Dans Les Foudres d'Hypsis, venant de 3152, le Superintendant du Service Spatio-Temporel aidé de Valérian et Laureline en empêchant en 1985 l’explosion nucléaire qui devait désorganiser la terre en 1986, va détruire le futur de celle-ci, donc rendre impossible la constitution de Galaxity qui s’est construite sur les ruines de la période noire de la terre. Si Galaxity n'a pas pu se construire pendant l'âge noir, la machine spatio-temporelle n'a pu être inventée en 2314 et Galaxity n'existe pas en 3152, Valérian ne peut exister dans ce siècle ni dans aucun autre d’ailleurs, à la différence de Laureline qui elle vient du Xe siècle, et si Valérian ne peut exister dans aucun siècle, comment justifier la série ? Heureusement les Shingouz négocient avec le Fils de la Trinité d'Hypsis le retour de Valérian et Laureline au XXe siècle avec leur astronef, autorisant ainsi la poursuite des voyages spatio-temporels permettant aussi la continuation de la saga.
Le paradoxe du grand père n'est pas pour autant écarté. Les auteurs font alors intervenir Jal, autre agent spatio-temporel rescapé de Galaxity, qui veut répliquer en 1988 la catastrophe évitée en 1985. Valérian et Laureline, avec l'aide de Monsieur Albert, font échouer cette tentative Sur les frontières. Pierre Christin n'adopte donc pas la théorie de l'autocorrection qui veut que le temps répare le temps. En 2001 dans Par des temps incertains, une nouvelle négociation apporte la réponse à deux questions : il existe deux histoires parallèles de la Terre post XXe siècle et la terre de Galaxity du XXXIIe siècle se trouverait quelque part dans une "zone improbable". Ainsi Schroeder et Sun Rae n'ont pas la mémoire de leur aventure dans La Cité des eaux mouvantes et dans les Terres en flammes. Christin fait le choix de la théorie multivers des univers disjoints. C’est le thème des derniers albums Au bord du Grand Rien en 2004, L'Ordre des Pierres en 2006 et L'OuvreTemps, peut être en 2008.
Le Maître des montagnes raconte l'histoire d'un esclave échappant à un chef de guerre et tombant amoureux d'une femme. Des translations temporelles en partie incontrolées le verront devenir rétroactivement le chef de guerre puis victime de sa compagne devenue à son tour le chef de guerre par dégout de la situation précédente. D'autres albums utilisent le ressort scénaristique de l'adulte revenu dans le passé pour s'aider lui-même.

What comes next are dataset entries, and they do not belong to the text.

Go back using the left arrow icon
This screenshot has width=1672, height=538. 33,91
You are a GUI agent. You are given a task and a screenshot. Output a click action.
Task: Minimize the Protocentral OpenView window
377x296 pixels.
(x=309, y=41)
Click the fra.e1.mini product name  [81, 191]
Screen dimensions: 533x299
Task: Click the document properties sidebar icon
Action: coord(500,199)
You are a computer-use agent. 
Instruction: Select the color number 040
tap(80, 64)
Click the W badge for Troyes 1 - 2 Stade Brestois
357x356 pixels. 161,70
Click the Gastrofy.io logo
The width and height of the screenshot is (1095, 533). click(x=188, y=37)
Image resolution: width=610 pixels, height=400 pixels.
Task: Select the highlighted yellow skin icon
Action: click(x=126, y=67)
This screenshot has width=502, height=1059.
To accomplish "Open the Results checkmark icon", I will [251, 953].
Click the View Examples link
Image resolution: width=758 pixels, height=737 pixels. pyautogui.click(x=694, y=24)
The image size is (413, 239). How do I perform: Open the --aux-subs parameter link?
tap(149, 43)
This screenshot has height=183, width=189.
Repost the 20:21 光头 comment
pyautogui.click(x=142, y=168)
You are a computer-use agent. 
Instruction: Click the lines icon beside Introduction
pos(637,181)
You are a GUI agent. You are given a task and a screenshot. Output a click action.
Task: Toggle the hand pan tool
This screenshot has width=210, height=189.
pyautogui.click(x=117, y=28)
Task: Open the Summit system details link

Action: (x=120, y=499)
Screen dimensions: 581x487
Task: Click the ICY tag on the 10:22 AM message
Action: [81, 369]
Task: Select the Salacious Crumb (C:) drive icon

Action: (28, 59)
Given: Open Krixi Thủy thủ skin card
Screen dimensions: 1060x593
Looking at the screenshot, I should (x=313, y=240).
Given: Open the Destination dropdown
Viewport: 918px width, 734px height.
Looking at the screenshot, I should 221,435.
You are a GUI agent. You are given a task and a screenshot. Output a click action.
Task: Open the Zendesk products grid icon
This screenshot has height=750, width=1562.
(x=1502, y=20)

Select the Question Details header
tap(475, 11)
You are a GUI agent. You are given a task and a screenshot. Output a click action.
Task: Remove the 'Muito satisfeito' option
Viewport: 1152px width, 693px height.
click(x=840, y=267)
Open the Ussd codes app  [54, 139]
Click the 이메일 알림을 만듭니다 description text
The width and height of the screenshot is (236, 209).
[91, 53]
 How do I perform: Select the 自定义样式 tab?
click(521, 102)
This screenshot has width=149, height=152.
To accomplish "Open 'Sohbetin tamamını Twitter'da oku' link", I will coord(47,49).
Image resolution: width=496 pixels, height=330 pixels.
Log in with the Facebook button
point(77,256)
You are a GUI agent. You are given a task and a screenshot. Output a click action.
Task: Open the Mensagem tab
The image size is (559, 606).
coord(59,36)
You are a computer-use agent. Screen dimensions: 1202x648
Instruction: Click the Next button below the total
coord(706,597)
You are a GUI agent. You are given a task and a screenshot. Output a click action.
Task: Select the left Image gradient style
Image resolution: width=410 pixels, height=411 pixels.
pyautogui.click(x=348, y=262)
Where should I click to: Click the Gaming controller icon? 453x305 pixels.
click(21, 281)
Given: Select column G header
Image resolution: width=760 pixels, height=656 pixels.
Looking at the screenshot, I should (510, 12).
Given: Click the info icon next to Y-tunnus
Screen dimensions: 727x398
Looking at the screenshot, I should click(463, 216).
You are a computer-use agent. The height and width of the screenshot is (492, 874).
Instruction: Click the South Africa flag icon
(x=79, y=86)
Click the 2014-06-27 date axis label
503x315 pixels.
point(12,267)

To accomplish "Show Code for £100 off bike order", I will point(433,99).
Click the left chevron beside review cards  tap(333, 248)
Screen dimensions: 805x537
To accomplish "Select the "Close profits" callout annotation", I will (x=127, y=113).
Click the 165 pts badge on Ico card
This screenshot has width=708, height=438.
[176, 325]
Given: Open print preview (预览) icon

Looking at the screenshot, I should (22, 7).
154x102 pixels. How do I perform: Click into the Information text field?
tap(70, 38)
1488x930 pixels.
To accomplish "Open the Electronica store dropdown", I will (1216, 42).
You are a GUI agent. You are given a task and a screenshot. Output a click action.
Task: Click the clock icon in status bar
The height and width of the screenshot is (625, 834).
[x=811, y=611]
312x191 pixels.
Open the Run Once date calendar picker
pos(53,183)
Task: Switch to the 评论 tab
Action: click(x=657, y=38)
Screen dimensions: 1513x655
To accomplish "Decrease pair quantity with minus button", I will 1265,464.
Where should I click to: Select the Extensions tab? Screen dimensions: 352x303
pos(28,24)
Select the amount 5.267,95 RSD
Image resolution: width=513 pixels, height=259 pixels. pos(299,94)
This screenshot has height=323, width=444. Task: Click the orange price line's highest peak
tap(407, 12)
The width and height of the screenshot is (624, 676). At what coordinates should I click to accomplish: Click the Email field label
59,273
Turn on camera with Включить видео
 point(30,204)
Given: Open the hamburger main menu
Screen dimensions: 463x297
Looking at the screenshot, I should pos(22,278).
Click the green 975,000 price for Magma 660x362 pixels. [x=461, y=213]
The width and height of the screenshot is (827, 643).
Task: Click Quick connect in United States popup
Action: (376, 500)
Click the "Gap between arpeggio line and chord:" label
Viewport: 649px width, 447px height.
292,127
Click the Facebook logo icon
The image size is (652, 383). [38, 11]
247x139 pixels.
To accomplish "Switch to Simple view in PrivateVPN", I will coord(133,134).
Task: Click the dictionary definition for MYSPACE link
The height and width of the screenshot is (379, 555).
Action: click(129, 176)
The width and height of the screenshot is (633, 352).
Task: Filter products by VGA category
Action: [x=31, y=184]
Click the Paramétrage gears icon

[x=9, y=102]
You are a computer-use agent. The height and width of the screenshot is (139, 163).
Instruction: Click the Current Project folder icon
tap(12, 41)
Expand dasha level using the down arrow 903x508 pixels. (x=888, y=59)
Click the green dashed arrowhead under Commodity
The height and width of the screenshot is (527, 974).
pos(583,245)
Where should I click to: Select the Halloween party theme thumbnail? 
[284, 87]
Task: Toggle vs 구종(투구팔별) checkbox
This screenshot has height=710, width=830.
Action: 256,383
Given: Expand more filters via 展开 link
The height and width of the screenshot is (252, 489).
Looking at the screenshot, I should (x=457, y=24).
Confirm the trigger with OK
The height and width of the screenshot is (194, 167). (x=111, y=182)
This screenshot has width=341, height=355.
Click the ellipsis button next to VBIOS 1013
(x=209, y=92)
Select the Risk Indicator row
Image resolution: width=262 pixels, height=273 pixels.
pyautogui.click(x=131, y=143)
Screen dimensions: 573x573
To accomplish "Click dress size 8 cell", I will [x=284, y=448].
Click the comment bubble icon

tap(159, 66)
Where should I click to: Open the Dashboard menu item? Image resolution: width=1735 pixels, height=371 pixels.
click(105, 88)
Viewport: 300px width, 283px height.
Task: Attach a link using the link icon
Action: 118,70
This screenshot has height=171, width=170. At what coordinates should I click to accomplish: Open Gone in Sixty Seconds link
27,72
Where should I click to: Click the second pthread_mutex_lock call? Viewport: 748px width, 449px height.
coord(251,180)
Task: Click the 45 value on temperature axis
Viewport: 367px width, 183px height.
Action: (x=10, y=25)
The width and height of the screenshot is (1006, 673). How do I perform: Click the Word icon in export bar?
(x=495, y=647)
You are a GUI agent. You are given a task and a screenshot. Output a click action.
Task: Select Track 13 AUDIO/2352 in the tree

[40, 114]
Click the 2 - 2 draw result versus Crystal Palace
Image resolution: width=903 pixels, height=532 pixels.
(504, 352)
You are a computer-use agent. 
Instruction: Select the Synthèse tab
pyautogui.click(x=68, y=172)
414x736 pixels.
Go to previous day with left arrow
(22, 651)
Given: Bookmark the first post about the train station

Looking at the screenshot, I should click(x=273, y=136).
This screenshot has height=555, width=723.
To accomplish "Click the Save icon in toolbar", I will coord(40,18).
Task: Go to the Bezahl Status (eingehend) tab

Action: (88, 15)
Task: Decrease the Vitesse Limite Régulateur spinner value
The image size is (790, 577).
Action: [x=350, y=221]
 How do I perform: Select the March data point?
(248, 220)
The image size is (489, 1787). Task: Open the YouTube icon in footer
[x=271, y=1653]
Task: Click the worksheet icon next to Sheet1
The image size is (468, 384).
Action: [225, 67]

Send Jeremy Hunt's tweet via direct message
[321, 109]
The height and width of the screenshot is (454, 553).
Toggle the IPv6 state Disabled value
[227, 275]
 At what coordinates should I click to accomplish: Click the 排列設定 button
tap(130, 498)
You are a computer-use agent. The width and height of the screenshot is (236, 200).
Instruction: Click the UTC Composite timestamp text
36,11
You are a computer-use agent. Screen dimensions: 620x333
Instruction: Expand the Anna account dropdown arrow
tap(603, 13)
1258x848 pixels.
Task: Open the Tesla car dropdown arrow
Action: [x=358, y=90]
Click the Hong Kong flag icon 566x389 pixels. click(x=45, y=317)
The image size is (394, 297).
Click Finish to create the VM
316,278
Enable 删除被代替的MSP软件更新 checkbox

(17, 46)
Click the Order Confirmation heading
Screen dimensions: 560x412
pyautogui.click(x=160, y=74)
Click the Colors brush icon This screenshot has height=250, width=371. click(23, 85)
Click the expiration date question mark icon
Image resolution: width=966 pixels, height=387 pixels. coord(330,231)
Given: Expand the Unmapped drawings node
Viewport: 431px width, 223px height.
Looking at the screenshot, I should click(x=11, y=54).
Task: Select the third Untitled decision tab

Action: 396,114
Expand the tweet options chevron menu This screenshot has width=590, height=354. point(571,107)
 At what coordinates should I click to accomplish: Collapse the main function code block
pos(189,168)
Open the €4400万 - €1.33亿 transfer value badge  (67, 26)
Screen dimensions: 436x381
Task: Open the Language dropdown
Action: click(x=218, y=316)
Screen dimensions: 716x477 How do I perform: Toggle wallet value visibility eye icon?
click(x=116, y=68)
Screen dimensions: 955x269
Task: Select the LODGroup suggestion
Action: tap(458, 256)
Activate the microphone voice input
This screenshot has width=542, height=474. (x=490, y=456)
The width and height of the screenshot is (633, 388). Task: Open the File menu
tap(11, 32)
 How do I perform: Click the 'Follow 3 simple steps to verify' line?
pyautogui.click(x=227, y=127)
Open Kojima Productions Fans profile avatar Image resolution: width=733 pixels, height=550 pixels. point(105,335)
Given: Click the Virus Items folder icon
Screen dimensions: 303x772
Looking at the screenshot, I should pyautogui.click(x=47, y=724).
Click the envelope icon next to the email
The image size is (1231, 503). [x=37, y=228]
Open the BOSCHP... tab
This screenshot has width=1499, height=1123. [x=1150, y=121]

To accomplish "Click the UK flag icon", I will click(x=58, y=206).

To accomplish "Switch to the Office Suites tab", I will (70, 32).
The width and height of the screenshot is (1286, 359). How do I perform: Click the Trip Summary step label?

Cet album de bande dessinée est le premier de la série Yoko Tsuno à utiliser le voyage temporel. Venue du futur pour éviter la destruction de la Terre, Monya modifie le cours du temps et justifie sa décision de ne pas revenir à son époque par le fait que le temps ait "emprunté une autre spirale", bien qu'elle y ait envoyé en pilotage automatique le "translateur", nom donné à sa machine à voyager dans le temps. Dans l'épisode, en remontant une quarantaine d'années avant son époque, Yoko Tsuno rencontre son oncle qui interroge sa future mère sur sa propre existence. Inquiète de ce trouble sur son propre avenir, Yoko interroge sa famille sur ce fait dès son retour à son époque.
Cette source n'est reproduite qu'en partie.